In lieu of an abstract, here is a brief excerpt of the content:

  • Dictating a Zafa: The Power of Narrative Form in Junot Díaz’s The Brief Wondrous Life of Oscar Wao
  • Jennifer Harford Vargas (bio)

Reflecting creatively in 1967 on the production of his novel El señor presidente (1946), Miguel Ángel Asturias creates an imaginary scenario in which the dictator declares to Asturias that he, not the novelist, is the real author of the novel because “toda dictadura es siempre una novela” (“every dictatorship is always a novel”; 470).1 With this self-authorizing claim, the dictator wrests power from the author by declaring himself the supreme meaning-maker. While the dictator—or, more accurately, the dictatorship—trumps the novelist in Asturias’s text, a footnote in Junot Díaz’s novel The Brief Wondrous Life of Oscar Wao (2007) expounds: “Rushdie claims that tyrants and scribblers are natural antagonists, but I think that’s too simple; it lets writers off pretty easy. Dictators, in my opinion, just know competition when they see it. Same with writers. Like, after all, recognizes like” (97n11). Much as Asturias’s dictator sees the novelist as his competitor, Díaz’s footnote recognizes the slippery similarities between dictators and writers: they are narrative makers and narrative controllers. Both the dictator and the novelist create metanarratives and produce meaning. They are fabulous inventors who can make the unbelievable believable. They both also control subjects and exercise their authority through words to dictate their subjects’ or characters’ actions and thoughts.2

Establishing a similitude between writers and dictators, The Brief Wondrous Life of Oscar Wao grapples with how to circumnavigate authoritarianism—that is, the precarious link among authorship, authority, and authoritarianism. The novel plays on the tensions between the two definitions of dictate: on the one hand, to order or command authoritatively and absolutely and, on the other hand, to speak aloud words that are to be written down or transcribed. There are two types of competing dictators at the center of The Brief Wondrous Life of Oscar Wao: the political dictator (Rafael Trujillo) who rules over the subjects of his regime and the narrative dictator (Yunior) who retrospectively recounts the novel’s events. As the primary narrator and storyteller, Yunior loosely functions as a dictator in both senses because he controls and orders representation and [End Page 8] because he collects, writes down, and reshapes a plethora of oral stories that have been recounted to him.

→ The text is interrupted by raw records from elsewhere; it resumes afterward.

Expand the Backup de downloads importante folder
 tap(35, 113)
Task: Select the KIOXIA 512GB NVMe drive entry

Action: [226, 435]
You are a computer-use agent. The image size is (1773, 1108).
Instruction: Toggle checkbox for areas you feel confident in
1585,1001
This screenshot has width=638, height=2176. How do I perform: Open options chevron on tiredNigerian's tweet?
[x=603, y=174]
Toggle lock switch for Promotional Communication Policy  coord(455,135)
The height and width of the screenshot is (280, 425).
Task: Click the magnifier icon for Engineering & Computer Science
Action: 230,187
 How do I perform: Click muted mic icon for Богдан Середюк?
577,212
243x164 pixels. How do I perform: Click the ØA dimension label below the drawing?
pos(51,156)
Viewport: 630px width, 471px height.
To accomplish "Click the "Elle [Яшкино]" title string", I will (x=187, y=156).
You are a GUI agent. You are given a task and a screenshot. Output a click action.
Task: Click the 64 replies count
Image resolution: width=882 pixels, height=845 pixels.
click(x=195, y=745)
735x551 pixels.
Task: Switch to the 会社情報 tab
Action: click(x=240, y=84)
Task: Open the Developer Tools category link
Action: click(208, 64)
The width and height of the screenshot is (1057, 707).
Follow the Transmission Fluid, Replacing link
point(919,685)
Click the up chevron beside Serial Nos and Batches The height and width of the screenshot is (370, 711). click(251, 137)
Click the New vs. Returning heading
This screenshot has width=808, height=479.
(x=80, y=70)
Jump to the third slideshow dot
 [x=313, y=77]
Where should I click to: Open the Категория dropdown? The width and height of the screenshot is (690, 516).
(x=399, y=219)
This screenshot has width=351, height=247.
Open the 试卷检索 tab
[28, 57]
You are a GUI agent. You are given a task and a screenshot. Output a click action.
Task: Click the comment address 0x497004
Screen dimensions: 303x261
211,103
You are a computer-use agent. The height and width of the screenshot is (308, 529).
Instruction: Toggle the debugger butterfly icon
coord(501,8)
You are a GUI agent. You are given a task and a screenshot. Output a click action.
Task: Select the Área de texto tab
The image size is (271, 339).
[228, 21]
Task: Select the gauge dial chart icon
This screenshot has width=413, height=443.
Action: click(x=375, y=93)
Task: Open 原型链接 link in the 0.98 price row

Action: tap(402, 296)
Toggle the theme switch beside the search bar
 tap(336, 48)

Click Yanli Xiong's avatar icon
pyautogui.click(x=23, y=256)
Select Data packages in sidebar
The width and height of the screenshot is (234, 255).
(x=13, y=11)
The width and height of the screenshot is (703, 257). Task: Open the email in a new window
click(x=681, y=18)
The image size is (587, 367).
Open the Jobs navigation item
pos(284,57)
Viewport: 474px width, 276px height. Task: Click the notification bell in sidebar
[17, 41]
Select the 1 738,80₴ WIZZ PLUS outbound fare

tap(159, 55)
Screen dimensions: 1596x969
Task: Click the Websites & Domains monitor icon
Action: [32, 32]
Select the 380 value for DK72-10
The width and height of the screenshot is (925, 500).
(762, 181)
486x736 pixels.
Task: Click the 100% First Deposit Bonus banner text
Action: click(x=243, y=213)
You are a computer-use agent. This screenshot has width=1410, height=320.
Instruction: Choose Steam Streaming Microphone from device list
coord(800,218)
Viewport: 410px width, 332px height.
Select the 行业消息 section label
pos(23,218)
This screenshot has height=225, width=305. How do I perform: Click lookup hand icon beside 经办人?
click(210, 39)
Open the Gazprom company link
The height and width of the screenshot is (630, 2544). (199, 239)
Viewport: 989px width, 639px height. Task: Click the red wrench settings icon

Through the novel, Yunior chronicles the life of Oscar de León, an obese Dominican American growing up as a social outcast in New Jersey from the mid-1970s to the mid-1990s. Oscar is obsessed with women and with what he calls the “more speculative genres” (43), meaning science fiction, fantasy, and comic books. The book’s middle sections center on the lives of Oscar’s mother Hypatía Belicia Cabral (“Beli”) and his grandfather Abelard Cabral in the Dominican Republic under the dictatorship of Trujillo (1930–61). Yunior pieces together Abelard’s, Beli’s, and Oscar’s lives through oral interviews, historical research, snooping in Oscar’s journals, and a bit of imaginative re-creation. In doing so, he recounts the family’s sufferings under a transgenerational cycle of violence: Abelard is imprisoned and tortured, purportedly for refusing to hand over his beautiful eldest daughter for Trujillo’s sexual pleasure; Beli is beaten nearly to death in a cane field for having an affair with the Gangster, the husband of Trujillo’s sister; and Oscar is killed in a cane field for having an affair with the girlfriend of the capitán, a policeman in a post-dictatorship Dominican Republic.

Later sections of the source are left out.